Monday, November 19, 2007

Because Thanksgiving is Thursday...a Casserole

I don't make casseroles that often because they tend to be sauce laden, but I went to a Thanksgiving party last Friday where there was lots of good food. I decided to take a broccoli casserole. This is super easy, pretty good, and kid friendly. I did make a slight change in the recipe that makes it not quite as bad for ya. Originally, it calls for a 1/2 stick (1/4 cup) of butter to be stirring into the broccoli with the cheese, but I've found that it really doesn't neet this extra butter, the cheese is enough. Doing this does make it a bit more creamy and thick, but it's still yummy and I guess cheesier tasting. Anyway, this is a casserole I grew up eating and enjoyed making. Because of the broccoli, this is a Thanksgiving worthy entry for Sweetnick's ARF Tuesday. Stop by and check out the other great recipes.

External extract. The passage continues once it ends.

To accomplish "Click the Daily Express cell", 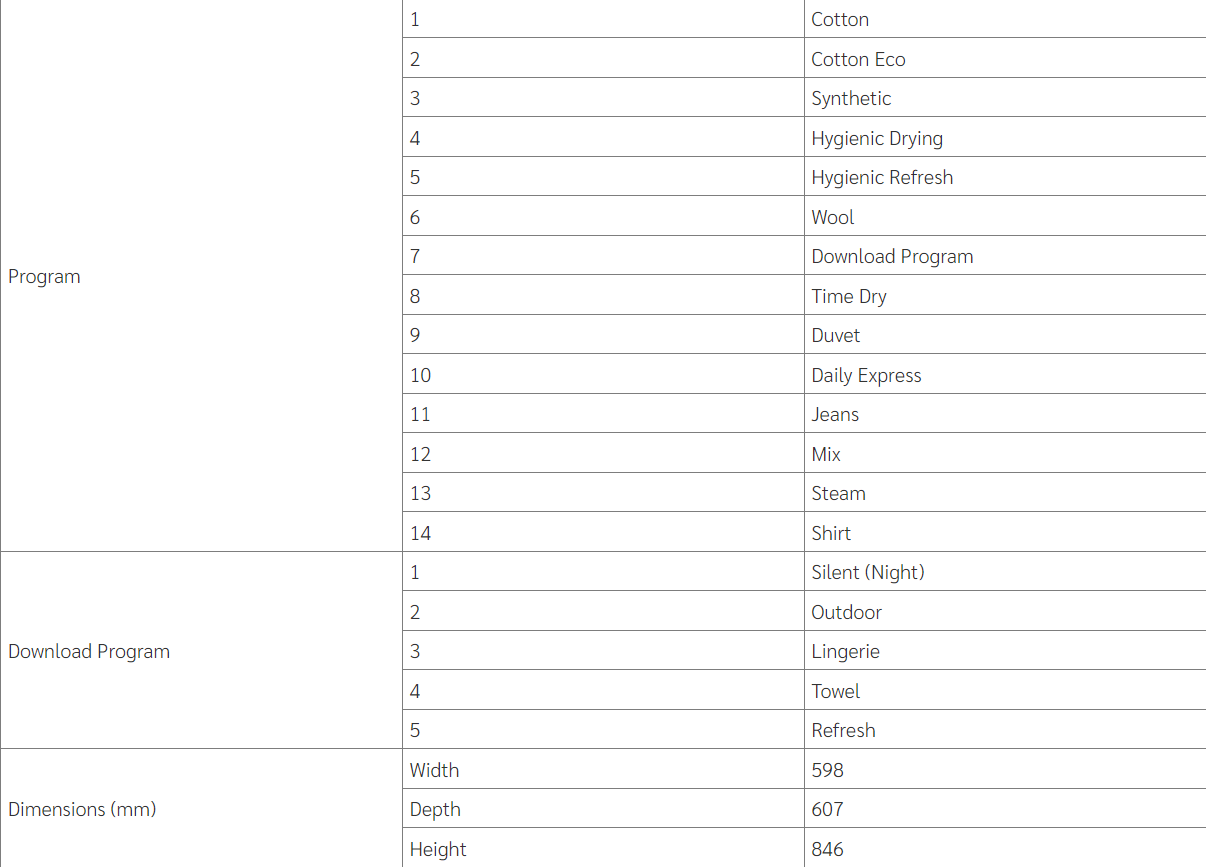I will 866,375.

Broccoli Casserole
2 bags of broccoli (15 oz bags)
1/2 stick margarine (I left this out!)
1/2 lb Velveeta (8 oz., 1/4 bar)
30 Ritz crackers
1/2 stick margarine, melted
Cook both packages of broccoli as instructed. Preheat oven to 350 degrees F. Drain broccoli and return to warm pot. Stir in cheese (and if using, 1/2 stick of margarine). Put broccoli in a casserole dish. Crush crackers into small crumbs and stir in 1/2 stick melted margarine. Sprinkle this over the broccoli. Place casserole in the oven and bake for 25 minutes.

3 comments:

Deborah said...

What a tasty casserole!! This sounds like it would be a great side dish.

Erika W. said...

I love this casserole! I usually end up using a California blend in it, because that's what we have on hand, but I love the buttery Ritz topping. Yum!

Happy Thanksgiving to you and your family Claire! I hope you have a great holiday!

Jane said...

This is a great casserole!
I grew up making it with California blend, but a few years ago switched to just broccoli.
And our recipe never called for the butter in the broccoli, just with the crackers.